*** EXCERPTED RECORDS Section Begins ***
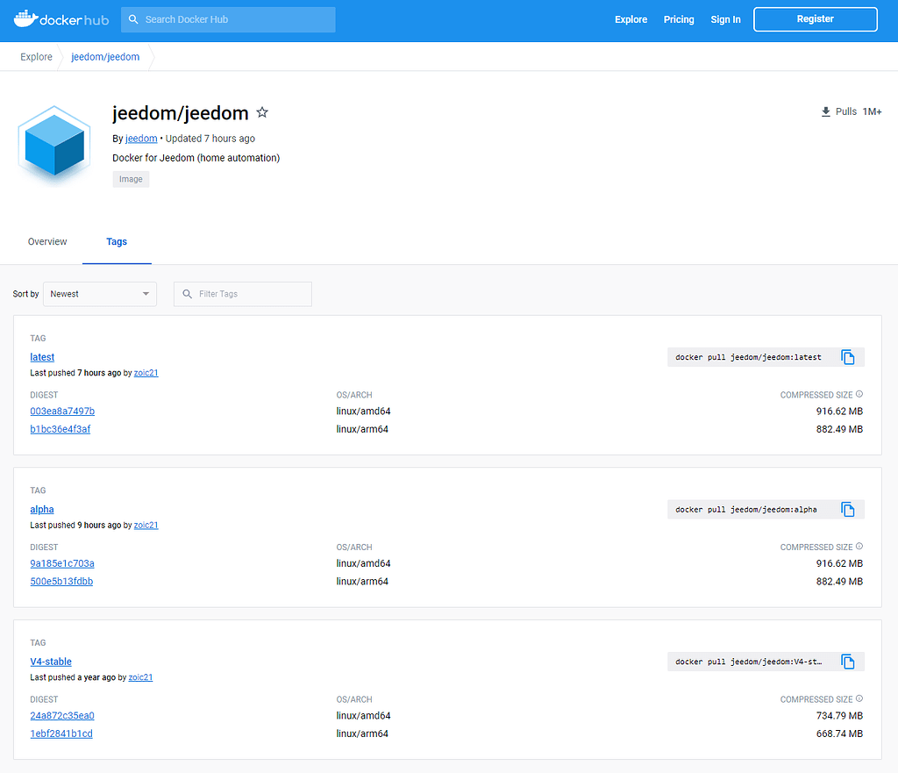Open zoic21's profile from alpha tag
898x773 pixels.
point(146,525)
*** EXCERPTED RECORDS Section Ends ***
*** EXCERPTED RECORDS Section Begins ***
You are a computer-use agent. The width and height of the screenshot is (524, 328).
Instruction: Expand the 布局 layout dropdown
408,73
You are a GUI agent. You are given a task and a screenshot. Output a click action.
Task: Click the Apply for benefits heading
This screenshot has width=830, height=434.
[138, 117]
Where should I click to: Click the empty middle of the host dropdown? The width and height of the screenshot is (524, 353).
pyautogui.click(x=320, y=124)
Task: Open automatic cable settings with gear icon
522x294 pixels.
*** EXCERPTED RECORDS Section Ends ***
*** EXCERPTED RECORDS Section Begins ***
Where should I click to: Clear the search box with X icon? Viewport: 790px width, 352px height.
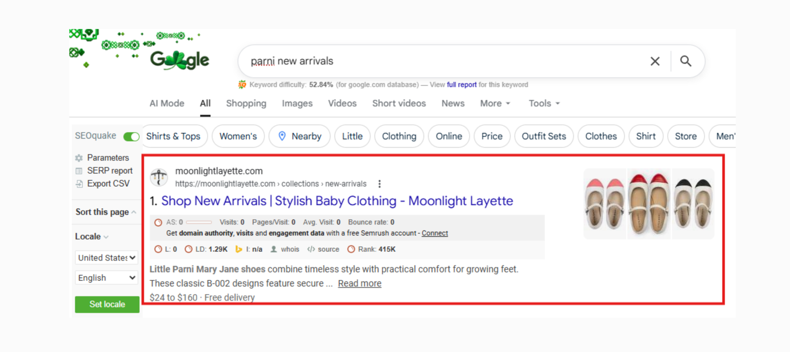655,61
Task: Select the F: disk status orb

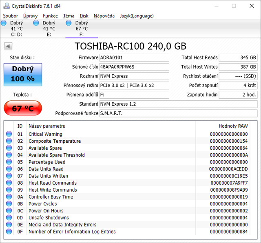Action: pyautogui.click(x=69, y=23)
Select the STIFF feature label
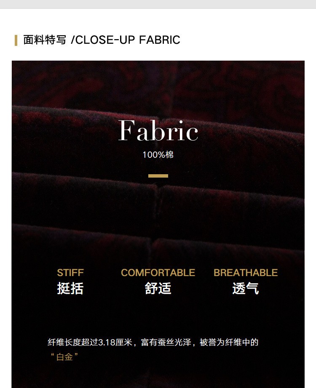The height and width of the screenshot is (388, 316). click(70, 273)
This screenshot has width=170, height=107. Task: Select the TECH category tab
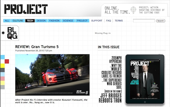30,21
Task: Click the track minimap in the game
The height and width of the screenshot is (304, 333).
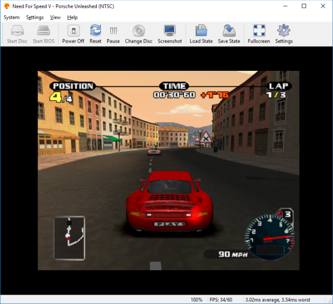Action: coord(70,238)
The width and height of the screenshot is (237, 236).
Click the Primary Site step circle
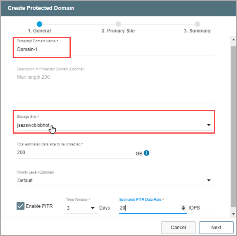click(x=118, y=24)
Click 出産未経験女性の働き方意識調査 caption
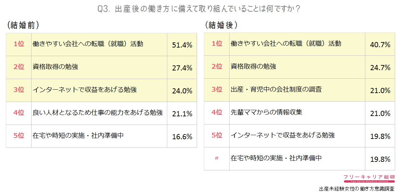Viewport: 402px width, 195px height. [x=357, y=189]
*** EXCERPTED RECORDS Section Ends ***
**TO DO**
Both end lines included, restate word for word the lines above from the line with "Instruction: Expand the 布局 layout dropdown" to the line with "522x294 pixels.", and nothing else.

**WRITTEN RESPONSE**
Instruction: Expand the 布局 layout dropdown
408,73
You are a GUI agent. You are given a task and a screenshot. Output a click action.
Task: Click the Apply for benefits heading
This screenshot has width=830, height=434.
[138, 117]
Where should I click to: Click the empty middle of the host dropdown? The width and height of the screenshot is (524, 353).
pyautogui.click(x=320, y=124)
Task: Open automatic cable settings with gear icon
522x294 pixels.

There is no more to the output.